Supplied information:
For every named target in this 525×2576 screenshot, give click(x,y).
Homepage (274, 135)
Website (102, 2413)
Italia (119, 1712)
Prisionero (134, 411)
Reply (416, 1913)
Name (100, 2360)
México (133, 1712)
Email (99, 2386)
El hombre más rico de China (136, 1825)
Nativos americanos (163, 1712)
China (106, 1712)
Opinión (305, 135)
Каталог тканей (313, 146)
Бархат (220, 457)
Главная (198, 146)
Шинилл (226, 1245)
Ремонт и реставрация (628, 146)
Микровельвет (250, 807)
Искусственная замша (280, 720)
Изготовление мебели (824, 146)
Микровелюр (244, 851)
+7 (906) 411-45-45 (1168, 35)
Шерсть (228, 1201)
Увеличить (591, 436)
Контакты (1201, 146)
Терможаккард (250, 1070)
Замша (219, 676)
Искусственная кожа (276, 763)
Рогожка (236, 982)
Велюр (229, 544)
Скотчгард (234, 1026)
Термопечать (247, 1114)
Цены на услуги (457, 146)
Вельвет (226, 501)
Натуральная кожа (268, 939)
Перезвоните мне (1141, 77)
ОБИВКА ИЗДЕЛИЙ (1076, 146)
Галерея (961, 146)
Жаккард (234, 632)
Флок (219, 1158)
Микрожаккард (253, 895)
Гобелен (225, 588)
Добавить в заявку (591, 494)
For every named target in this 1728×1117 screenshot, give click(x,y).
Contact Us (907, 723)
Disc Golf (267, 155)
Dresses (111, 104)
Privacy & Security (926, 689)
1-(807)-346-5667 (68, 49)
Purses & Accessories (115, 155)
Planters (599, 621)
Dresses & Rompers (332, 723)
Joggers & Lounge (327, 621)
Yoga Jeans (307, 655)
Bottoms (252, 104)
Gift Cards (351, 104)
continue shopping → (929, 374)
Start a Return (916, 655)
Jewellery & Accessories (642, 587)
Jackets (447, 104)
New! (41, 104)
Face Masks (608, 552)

Exercise description:
Beginning with the line that contains "Name (100, 2360)", set down every line through the end of the data without change.

Exercise answer:
Name (100, 2360)
México (133, 1712)
Email (99, 2386)
El hombre más rico de China (136, 1825)
Nativos americanos (163, 1712)
China (106, 1712)
Opinión (305, 135)
Каталог тканей (313, 146)
Бархат (220, 457)
Главная (198, 146)
Шинилл (226, 1245)
Ремонт и реставрация (628, 146)
Микровельвет (250, 807)
Искусственная замша (280, 720)
Изготовление мебели (824, 146)
Микровелюр (244, 851)
+7 (906) 411-45-45 (1168, 35)
Шерсть (228, 1201)
Увеличить (591, 436)
Контакты (1201, 146)
Терможаккард (250, 1070)
Замша (219, 676)
Искусственная кожа (276, 763)
Рогожка (236, 982)
Велюр (229, 544)
Скотчгард (234, 1026)
Термопечать (247, 1114)
Цены на услуги (457, 146)
Вельвет (226, 501)
Натуральная кожа (268, 939)
Перезвоните мне (1141, 77)
ОБИВКА ИЗДЕЛИЙ (1076, 146)
Галерея (961, 146)
Жаккард (234, 632)
Флок (219, 1158)
Микрожаккард (253, 895)
Гобелен (225, 588)
Добавить в заявку (591, 494)
For every named target in this 1728×1117 screenshot, give click(x,y).
Contact Us (907, 723)
Disc Golf (267, 155)
Dresses (111, 104)
Privacy & Security (926, 689)
1-(807)-346-5667 (68, 49)
Purses & Accessories (115, 155)
Planters (599, 621)
Dresses & Rompers (332, 723)
Joggers & Lounge (327, 621)
Yoga Jeans (307, 655)
Bottoms (252, 104)
Gift Cards (351, 104)
continue shopping → (929, 374)
Start a Return (916, 655)
Jewellery & Accessories (642, 587)
Jackets (447, 104)
New! (41, 104)
Face Masks (608, 552)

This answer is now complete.